Он заковылял дальше, а я стал собирать спички. Из-под гонтового навеса слышался стук бильярдных шаров и голоса играющих. Из беседки доносилось:
Мимо меня пробежала сестричка, крича кому-то в кусты: «Воденягин! Воденягин! Сейчас же к зубному врачу! Второй раз прячетесь! Взрослый человек!» Когда я тянулся за последней спичкой, то услышал негромкий Лелин голос.
— Толя! Толя, — сказала она. — Ты здесь?.. Я обернулся.

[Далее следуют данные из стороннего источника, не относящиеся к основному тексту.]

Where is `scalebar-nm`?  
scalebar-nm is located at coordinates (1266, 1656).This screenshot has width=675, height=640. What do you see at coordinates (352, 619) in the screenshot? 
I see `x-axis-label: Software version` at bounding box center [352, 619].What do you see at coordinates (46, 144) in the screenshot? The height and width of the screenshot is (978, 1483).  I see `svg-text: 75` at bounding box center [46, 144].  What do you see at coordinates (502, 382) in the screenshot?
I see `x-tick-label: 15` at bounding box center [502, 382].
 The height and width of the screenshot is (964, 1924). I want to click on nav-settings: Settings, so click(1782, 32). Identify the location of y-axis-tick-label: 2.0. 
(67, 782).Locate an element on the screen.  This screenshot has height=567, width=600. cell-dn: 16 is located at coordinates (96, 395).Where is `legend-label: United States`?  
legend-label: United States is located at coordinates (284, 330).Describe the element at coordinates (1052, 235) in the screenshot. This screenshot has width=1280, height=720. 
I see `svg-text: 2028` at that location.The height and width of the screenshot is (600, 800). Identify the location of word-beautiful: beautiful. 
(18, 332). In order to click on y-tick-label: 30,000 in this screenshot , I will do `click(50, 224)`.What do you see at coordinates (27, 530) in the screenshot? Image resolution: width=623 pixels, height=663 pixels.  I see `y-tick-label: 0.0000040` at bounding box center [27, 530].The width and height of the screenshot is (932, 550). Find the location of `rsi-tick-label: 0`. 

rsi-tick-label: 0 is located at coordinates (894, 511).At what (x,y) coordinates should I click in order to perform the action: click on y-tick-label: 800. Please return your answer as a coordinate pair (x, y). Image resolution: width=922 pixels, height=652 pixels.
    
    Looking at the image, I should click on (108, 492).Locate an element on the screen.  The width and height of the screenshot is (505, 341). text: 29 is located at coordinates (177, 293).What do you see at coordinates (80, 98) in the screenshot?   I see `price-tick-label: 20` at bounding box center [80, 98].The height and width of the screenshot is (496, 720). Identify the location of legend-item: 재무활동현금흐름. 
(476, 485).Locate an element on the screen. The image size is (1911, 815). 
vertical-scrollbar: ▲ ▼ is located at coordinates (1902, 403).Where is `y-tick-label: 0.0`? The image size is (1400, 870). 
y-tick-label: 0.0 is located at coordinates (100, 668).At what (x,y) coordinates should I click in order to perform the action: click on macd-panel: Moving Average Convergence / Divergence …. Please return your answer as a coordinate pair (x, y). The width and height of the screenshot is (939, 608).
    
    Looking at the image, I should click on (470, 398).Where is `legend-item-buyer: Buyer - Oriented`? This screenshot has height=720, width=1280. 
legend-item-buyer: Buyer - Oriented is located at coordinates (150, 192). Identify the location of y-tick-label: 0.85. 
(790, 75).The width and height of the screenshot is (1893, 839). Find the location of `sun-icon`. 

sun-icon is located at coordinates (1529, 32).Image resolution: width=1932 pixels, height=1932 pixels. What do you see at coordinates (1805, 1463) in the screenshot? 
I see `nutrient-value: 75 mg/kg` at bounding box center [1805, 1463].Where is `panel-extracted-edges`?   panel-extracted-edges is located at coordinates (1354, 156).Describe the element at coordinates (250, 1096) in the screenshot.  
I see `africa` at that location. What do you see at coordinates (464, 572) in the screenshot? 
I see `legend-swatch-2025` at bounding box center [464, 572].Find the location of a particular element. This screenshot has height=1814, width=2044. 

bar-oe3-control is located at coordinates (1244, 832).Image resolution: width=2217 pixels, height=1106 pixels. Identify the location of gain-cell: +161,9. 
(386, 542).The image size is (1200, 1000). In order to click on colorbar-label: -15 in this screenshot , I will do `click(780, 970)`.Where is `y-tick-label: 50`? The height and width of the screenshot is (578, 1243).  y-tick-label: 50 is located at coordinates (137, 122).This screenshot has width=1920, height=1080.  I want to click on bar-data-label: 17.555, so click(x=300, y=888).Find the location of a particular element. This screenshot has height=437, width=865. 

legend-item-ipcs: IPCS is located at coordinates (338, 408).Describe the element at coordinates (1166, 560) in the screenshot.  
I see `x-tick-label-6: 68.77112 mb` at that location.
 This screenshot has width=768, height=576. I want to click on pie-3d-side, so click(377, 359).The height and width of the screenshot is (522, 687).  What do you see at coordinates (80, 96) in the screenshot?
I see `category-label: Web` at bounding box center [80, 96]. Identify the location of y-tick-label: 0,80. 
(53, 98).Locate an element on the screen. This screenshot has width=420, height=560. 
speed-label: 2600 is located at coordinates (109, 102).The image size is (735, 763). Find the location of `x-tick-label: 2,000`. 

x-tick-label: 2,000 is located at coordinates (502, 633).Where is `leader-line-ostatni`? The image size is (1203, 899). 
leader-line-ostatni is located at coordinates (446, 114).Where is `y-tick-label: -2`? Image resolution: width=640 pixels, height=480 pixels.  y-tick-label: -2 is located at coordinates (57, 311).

Вначале мне показалось, что голос прозвучал из-за решетки ворот. Но Леля стояла передо мной. Она стала совсем смуглой, из-под платочка выбивалась выгоревшая челочка. На Леле было выцветшее крепдешиновое платье, красное в белую горошину и узенькая, в обтяжку, серая кофточка.
— Лелечка!.. Ты…
— Толя, я прямо с вокзала. Меня отпустили на день. Сюда пускать не хотели, сегодня не приемный день. Но здесь Неуважай-Корыто…
— Какое корыто?..
— Ах, господи! Да это человек, а не корыто. Потом все объясню… — Она осторожно обняла меня. От нее пахло загаром, сеном, сосновыми иголочками.
— Пойдем куда-нибудь в тень, — сказала она, поднимая с земли кожаную авоську.
— Здесь нет тени, всюду народ, — ответил я. — Давай пойдем вот по этой дорожке… А при чем корыто?
— Неуважай-Корыто, как у Гоголя. Это папа так его прозвал. Он дома у нас часто бывал, пока папа не уехал. А его фамилия — Корытовский. Они с папой вместе учились в школе, а потом папа пошел в горный, а он — в медицинский. Он здесь врачом у вас. Я его встретила у подъезда. И я спросила его, может ли он тебя на день выпустить в город. И он сказал, что постарается. Через неделю я опять приеду, и ты придешь ко мне домой… Ты обо мне очень скучал?